Similarly, creating simulators or emulators to help generate real-world or error conditions that are impossible to create manually are powerful approaches to enhance our testing game play. In fact, I have written about some of these other approaches are about enhancing our manual testing game play. I wrote about “interactive automated testing” in my “Man and Machine” article and in Chapter 19 of the book “Experiences of Test Automation“. This was inspired by looking at alternatives to regression testing that could help testers be more effective in their work.
In many cases, we attempt to automate what the manual testers do, and we fail because the tests are much richer when exercised by humans, because they were written by humans.
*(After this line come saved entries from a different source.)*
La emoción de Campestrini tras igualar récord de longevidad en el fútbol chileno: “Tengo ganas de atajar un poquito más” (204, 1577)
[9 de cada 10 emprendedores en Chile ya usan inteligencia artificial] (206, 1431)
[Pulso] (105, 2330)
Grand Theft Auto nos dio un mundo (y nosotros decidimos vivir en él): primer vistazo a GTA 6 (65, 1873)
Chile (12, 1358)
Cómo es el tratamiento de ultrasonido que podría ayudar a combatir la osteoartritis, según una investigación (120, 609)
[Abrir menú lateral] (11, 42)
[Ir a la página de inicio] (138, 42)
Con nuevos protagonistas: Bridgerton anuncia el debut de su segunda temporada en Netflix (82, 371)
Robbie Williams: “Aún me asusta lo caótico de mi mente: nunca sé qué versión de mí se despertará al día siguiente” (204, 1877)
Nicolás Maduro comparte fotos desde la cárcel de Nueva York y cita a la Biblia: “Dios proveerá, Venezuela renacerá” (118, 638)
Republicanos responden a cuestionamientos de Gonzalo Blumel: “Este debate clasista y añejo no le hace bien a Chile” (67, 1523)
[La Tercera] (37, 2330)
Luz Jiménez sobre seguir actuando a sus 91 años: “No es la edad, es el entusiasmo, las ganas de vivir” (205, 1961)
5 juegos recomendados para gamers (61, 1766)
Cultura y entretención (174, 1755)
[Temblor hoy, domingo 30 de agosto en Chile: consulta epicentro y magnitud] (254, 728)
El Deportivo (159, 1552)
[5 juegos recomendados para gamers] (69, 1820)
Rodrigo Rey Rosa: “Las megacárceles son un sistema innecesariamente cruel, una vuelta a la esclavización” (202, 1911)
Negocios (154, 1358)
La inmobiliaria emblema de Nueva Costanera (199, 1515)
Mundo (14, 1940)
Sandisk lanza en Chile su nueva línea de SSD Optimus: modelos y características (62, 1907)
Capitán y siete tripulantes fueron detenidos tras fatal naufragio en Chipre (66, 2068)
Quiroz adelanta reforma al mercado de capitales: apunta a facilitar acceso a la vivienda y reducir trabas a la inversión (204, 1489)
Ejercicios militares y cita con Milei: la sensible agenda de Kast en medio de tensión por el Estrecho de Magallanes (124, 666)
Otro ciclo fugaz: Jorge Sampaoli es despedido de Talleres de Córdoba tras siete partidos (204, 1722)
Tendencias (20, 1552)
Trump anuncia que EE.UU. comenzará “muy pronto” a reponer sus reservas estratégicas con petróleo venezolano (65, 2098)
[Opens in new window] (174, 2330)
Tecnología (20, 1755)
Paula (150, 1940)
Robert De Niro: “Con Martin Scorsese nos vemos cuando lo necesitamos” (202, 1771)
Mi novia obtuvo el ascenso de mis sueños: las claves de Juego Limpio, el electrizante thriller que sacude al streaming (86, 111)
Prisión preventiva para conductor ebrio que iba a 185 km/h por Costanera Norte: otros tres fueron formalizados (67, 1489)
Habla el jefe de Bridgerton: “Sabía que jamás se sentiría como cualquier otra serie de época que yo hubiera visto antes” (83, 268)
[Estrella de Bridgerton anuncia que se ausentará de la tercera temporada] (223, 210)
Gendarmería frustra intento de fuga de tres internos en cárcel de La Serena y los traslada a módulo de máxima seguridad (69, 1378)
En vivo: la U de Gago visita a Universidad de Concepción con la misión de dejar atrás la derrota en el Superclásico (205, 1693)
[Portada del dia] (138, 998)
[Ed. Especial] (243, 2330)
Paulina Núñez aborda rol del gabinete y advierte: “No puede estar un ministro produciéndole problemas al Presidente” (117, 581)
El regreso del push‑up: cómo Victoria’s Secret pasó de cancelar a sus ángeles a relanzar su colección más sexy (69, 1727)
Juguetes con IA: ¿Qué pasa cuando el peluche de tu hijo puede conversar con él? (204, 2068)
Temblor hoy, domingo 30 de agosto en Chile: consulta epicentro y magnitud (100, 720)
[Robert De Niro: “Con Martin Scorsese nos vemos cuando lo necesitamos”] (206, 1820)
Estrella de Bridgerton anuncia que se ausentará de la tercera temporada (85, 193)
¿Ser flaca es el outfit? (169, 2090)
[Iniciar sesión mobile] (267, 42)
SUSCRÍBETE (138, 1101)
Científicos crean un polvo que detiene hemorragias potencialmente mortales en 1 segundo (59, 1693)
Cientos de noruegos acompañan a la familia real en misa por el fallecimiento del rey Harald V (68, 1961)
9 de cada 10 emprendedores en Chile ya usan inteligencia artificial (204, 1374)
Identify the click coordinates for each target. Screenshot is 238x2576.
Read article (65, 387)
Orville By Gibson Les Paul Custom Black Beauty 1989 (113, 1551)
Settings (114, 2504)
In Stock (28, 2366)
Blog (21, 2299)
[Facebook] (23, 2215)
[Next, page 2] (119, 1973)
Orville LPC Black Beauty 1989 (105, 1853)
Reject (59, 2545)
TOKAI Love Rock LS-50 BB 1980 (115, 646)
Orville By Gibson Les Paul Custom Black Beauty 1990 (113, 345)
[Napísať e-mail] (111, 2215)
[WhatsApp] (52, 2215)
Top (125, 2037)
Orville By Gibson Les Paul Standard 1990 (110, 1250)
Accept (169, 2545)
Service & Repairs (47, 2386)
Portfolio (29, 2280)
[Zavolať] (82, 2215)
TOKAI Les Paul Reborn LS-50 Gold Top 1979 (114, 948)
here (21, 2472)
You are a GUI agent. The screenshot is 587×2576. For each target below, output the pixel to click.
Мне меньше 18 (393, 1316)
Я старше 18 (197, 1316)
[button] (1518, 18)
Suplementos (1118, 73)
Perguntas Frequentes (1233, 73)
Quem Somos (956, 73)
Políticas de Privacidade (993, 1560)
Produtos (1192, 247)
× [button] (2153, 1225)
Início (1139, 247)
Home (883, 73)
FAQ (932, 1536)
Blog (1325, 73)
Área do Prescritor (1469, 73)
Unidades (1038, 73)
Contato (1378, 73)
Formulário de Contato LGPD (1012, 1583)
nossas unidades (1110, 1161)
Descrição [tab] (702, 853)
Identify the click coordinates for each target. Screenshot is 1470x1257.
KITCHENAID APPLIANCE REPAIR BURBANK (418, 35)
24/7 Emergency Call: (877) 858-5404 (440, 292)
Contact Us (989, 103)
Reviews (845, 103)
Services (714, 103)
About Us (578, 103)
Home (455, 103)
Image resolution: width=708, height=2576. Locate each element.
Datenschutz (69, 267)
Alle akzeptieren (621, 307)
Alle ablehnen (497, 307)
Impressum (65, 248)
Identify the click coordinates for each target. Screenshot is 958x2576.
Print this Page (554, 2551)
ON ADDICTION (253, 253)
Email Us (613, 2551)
Instead of getting the computer to do things that we are poor at executing (lots of simple repetition, lots of math, asynchronous actions, etc.) we try to do an approximation of what the humans do. Also, since the humans interact with a constantly changing interface, the dependency of our automation code on a changing product creates a maintenance nightmare. This is all familiar, and I looked at other options. However, another inspiration was code one of my friends wrote to help him play an online game more effectively. He actually created code to help him do better in gaming activities, and then used that algorithm to create an incredibly powerful Business Intelligence engine. Code he wrote to enhance his manual game play in an online game was so powerful at helping him do better work in a gaming context, when he applied it to a business context, it was also powerful.
Software test automation has a couple of gaming aspects:
- To automate parts of the manual software testing game we don’t enjoy
- It’s own software testing game based on our perceived benefits and rewards
In number 1 above, it’s interesting to analyze why we are automating something. Is it to help our team and system quality goals, or are we merely trying to outsource something we don’t like to a tool, rather than look at what alternatives fit our problem best? In number 2, if we look at how we reward people who do automation, and map automation styles and approaches to our quality goals or quality criteria, not to mention helping our teams work with more efficiency, discover more important information, and make the lives of our testers better, there are a lot of fascinating areas to explore.